En las elecciones del próximo 6 de junio se juega la continuidad del proyecto político que arrasó electoralmente en julio de 2018. De ese proyecto vuelto gobierno que tanto ha atentado contra nuestras certezas, y que tan desconcertadas, furiosas y cada vez más asustadas tiene a las élites mexicanas (reales y aspiracionales). Se respira por todos lados la zozobra y las emociones se han hecho ya totalmente del volante.
No es raro que las emociones influyan sobre nuestro comportamiento electoral. De acuerdo, entre otros, al espléndido libro Democracia para realistas, lo determinante en el sentido del voto NO es el cálculo racional basado en intereses o preferencias ideológicas estrictamente individuales. Lo determinante en nuestra decisión de votar por uno u otro partido o candidata/o son nuestra pertenencia grupal –ellos vs. nosotros– y nuestras pulsiones emocionales. La tesis central del libro –el voto se decide mucho más en la panza que en la cabeza– no es teórica, es el resultado de una exhaustiva revisión de la experiencia empírica de miles de elecciones y millones de votantes.

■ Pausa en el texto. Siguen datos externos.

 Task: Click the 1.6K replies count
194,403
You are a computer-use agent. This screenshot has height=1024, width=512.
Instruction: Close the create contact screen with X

Si bien las emociones influyen siempre mucho más que las razones en el voto, el tipo e intensidad de las emociones que agrupan a los electores y que definen el sentido de los votos individuales varían mucho en distintos contextos. Frente a las elecciones de junio, observo dos constelaciones emocionales dominantes que se atizan una a la otra y que se sacan recíprocamente chispas.
En un lado de la cancha, veo a la parte superior de nuestra contrahecha pirámide social agitada por una mezcla de incredulidad completa, ira y miedo entendible y creciente frente a un presidente al que desprecian profundamente y que un día sí y otro también cimbra y amenaza sus certezas. De un presidente que no logran descifrar, que no entienden cómo se hizo de tanto poder y al que –en el fondo– no le perdonan que sea tan poderoso. Del otro lado del ring, atisbo una masa inmensa de personas para quienes el relato binario y justiciero del presidente resuena fuerte en su experiencia cotidiana de maltrato, invisibilidad e injusticia. Millones de mexicanas y mexicanos cuyo apoyo al proyecto y al gobierno de López Obrador descansa en la esperanza de que los de arriba dejen de poderlo todo y, en el resentimiento provocado por una realidad social en la que, justo porque los de arriba lo pueden todo, a ellos y ellas siempre les toca la peor parte de todo.
La grieta entre los de arriba y los abajo no la inventó López Obrador. Es profunda y viene de muy lejos. AMLO la hizo visible y la movilizó políticamente, dándole voz –a su manera– a los agravios y las esperanzas de los abajo. Se entiende que no les guste a los de arriba que se dejen sentir los de abajo. Se entiende que les resulte casi increíble que esa masa de invisibles sin cara ni apellido que asumían como eternamente mudos y resignadamente serviles se hagan presentes. Se entiende que a nuestras élites (incluyendo a porciones importantes de las clases medias) les resulte profundamente incómodo, los ponga fuera de sí, los asuste. Sí, los asuste, porque el que hablen los mudos viola nuestras tranquilidades y certezas, y porque esos que suponíamos carentes por siempre de voz son muchos, muchísimos.
Hay mucho en juego en las próximas elecciones. Para el grueso de los parlantes y pensantes (todas y todos ellos ubicado en la parte de arriba de la pirámide y, en mucho, representantes de sus compañeros de piso en nuestro edificio social), lo que está en juego es la democracia de los pesos y contrapesos. O sea: la democracia de las libertades individuales, los derechos de las minorías, y la pluralidad política, siempre y cuando ésta no atente contra la libertad económica más amplia posible y el ejercicio más irrestricto posible del derecho a la propiedad privada. Del otro lado de la cancha lo que se juega es la posibilidad de existir social y políticamente, de ponerle algún freno a la injusticia rampante, y de poder, quizá, hacer valer su dignidad y su derecho a vivir una vida mejor a la impuesta por su marca social de origen.
En suma, lo que decidirá el resultado de los próximos comicios en México es el enfrentamiento entre un coctel hecho de algo de esperanza y mucho de resentimiento legítimo, por un lado, y un brebaje emotivo hecho de desprecio –vestido de datos y doctas razones– convertido en furia y muy entendible miedo frente a la incertidumbre creciente, por otro. Lo que más importa, con todo, es que ese enfrentamiento se procese pacíficamente. Para ello, lo fundamental será la capacidad de autocontención de ambas partes. En concreto, la capacidad de los arriba y los de abajo para respetar esos límites engorrosos que imponen los límites procedimentales que tanto costó armar para asegurar que los votos cuenten y sean ellos y no la violencia desnuda y la ley del más fuerte los que decidan quién gobierna.